After casting, do not close the bail of a spinning reel by turning the handle. Break the habit and close the bail with the tip of a finger before turning the reel handle (the reel will last longer).

That's step number one. Step two, I always use my free left hand to pull tight any loose line on the spool immediately after closing the bail and before the cast.

These suggestions might sound like a lot of extra work and time, but it doesn't take long to get used to doing it this way. Learning this new technique will save you money and frustration trying to pick apart impossible nests during a hot bite.

How do you know when your braided line needs replacing?

Inspect closely under bright light the first three feet. You are looking for fraying. If it's frayed, cut back three to four feet, especially if you have been fishing around oyster bars, where a nick three feet up the line could cost you your trophy snook of a lifetime.
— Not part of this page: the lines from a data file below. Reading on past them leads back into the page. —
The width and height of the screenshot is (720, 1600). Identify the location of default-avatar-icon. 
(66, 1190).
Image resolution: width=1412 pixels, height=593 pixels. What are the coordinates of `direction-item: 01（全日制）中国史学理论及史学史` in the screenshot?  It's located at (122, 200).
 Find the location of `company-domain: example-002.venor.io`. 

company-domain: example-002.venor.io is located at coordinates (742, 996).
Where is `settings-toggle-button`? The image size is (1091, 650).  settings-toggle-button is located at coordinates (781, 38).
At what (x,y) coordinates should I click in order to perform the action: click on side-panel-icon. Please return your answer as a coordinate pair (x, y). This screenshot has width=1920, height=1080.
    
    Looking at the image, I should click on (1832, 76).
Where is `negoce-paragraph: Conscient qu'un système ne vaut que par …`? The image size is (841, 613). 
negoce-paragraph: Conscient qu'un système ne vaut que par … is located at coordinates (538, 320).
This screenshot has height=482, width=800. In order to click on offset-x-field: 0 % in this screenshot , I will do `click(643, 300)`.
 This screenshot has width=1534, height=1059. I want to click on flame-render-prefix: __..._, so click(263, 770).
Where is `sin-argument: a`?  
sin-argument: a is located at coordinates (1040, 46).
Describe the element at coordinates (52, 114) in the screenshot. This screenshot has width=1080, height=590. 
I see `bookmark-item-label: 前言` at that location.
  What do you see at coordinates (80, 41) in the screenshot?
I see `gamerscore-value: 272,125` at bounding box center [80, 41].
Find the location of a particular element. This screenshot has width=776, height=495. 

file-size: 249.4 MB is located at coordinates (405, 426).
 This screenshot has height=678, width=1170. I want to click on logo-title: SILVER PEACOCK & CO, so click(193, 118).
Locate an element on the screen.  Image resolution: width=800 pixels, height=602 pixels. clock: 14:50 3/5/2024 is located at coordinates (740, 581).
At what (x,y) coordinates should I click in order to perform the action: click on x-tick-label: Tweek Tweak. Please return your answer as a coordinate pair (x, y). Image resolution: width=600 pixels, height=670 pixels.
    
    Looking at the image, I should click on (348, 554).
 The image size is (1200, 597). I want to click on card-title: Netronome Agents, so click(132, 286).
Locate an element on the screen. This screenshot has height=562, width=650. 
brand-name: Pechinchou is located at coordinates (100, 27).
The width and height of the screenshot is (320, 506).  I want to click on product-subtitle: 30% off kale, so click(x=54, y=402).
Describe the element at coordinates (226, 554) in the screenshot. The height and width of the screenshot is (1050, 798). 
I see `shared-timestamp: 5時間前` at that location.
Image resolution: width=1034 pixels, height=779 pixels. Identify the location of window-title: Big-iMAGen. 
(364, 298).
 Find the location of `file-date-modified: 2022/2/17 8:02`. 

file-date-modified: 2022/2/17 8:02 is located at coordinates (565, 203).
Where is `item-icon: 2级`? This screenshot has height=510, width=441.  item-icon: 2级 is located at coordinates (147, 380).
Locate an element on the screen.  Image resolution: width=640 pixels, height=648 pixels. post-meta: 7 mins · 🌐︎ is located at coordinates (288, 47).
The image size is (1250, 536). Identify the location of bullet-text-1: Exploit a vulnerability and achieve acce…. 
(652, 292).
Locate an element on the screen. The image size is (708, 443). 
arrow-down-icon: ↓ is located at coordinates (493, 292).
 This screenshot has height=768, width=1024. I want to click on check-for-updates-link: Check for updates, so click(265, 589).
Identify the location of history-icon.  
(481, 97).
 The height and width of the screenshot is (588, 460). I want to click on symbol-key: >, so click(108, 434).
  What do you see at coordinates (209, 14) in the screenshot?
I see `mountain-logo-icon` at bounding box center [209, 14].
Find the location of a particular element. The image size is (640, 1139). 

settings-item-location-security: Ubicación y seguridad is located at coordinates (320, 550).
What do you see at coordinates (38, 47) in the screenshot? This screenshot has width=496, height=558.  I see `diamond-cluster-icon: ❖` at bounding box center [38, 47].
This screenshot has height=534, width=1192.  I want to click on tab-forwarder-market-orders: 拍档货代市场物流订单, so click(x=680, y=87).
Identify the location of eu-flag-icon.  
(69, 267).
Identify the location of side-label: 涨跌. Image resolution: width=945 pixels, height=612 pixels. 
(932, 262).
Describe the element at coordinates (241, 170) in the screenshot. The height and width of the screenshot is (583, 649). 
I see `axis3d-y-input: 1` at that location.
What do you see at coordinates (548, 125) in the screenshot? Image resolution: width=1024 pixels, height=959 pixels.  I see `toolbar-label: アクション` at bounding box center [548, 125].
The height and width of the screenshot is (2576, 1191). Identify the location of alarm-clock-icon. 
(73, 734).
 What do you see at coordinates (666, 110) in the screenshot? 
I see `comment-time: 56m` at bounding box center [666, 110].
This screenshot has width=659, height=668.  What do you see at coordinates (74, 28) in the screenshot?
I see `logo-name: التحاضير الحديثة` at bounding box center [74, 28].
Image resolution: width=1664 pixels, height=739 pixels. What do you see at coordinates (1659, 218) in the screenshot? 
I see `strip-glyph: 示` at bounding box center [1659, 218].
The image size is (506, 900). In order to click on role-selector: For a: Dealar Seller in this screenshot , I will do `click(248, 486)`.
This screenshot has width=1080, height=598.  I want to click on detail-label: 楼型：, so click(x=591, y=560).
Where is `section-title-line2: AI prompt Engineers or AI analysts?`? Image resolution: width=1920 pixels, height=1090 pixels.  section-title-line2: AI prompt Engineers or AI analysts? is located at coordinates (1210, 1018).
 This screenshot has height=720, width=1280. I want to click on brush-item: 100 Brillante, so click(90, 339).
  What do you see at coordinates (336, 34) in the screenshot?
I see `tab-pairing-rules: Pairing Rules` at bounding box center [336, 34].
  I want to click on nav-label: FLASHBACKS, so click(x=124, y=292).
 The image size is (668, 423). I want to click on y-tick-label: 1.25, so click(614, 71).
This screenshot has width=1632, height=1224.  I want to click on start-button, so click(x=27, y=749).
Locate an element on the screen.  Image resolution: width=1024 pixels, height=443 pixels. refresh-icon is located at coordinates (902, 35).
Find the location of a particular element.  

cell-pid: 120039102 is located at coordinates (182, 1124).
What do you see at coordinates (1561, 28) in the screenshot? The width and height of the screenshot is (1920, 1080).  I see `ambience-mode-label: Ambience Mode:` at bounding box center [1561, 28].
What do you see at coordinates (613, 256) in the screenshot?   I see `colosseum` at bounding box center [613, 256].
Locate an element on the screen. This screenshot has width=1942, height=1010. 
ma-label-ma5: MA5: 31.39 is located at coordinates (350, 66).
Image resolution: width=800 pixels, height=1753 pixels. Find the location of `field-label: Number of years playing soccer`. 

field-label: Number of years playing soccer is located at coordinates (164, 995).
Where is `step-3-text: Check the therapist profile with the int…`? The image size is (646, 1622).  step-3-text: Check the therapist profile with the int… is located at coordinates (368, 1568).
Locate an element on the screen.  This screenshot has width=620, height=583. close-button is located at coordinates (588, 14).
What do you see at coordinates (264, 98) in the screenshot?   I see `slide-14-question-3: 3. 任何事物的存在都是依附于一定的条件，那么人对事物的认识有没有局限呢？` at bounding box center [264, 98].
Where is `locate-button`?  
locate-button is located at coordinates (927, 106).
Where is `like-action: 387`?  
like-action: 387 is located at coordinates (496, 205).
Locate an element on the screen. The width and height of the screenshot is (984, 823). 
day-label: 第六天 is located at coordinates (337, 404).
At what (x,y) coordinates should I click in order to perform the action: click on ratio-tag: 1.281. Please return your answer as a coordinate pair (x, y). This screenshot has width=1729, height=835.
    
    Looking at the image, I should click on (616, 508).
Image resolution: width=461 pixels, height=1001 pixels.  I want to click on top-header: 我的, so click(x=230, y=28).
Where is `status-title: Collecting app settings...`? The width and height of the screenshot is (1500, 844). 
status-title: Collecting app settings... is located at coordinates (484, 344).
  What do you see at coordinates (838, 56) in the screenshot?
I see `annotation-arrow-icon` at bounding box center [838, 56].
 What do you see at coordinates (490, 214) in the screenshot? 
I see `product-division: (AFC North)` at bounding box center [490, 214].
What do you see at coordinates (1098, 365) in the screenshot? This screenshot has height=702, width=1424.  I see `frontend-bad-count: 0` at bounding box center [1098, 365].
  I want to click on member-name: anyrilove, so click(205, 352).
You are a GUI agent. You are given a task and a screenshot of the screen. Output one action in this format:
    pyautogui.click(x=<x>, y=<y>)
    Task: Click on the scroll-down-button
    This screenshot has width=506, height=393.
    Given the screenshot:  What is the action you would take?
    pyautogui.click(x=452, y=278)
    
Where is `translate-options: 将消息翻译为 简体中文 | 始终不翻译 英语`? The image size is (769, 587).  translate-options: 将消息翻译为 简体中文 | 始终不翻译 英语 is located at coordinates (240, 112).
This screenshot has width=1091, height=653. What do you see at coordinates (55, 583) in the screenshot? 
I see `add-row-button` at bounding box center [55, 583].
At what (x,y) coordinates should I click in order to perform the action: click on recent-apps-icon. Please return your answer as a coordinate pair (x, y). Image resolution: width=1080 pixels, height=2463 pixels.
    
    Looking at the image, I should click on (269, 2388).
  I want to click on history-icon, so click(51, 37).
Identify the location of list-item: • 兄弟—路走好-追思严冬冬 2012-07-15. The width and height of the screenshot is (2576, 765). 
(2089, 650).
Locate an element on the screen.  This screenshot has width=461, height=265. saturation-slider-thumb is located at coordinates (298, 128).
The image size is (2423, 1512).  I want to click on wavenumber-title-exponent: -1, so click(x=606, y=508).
Old sun bleached, frayed line weakens so throw it all away and spend another $20-$30 on a refill? NO WAY!

First try this. Simply reverse the line. Most inshore spools will hold 200 yards of 12-pound braided line. Typically, most inshore fish fights only involve the first 20-50 yards or less of your line. The rest is near new, so why throw it away?

I usually fill my inshore spools with monofilament topping the reel off with 75-100 yards of braid. I connect my braid to mono with a back-to-back Uni-knot which on a big fish slips through the rod eyes with no problems.

Tie your mono leader to your braid with the same knot. When using a finer leader, double it, and then tie the Uni-knot.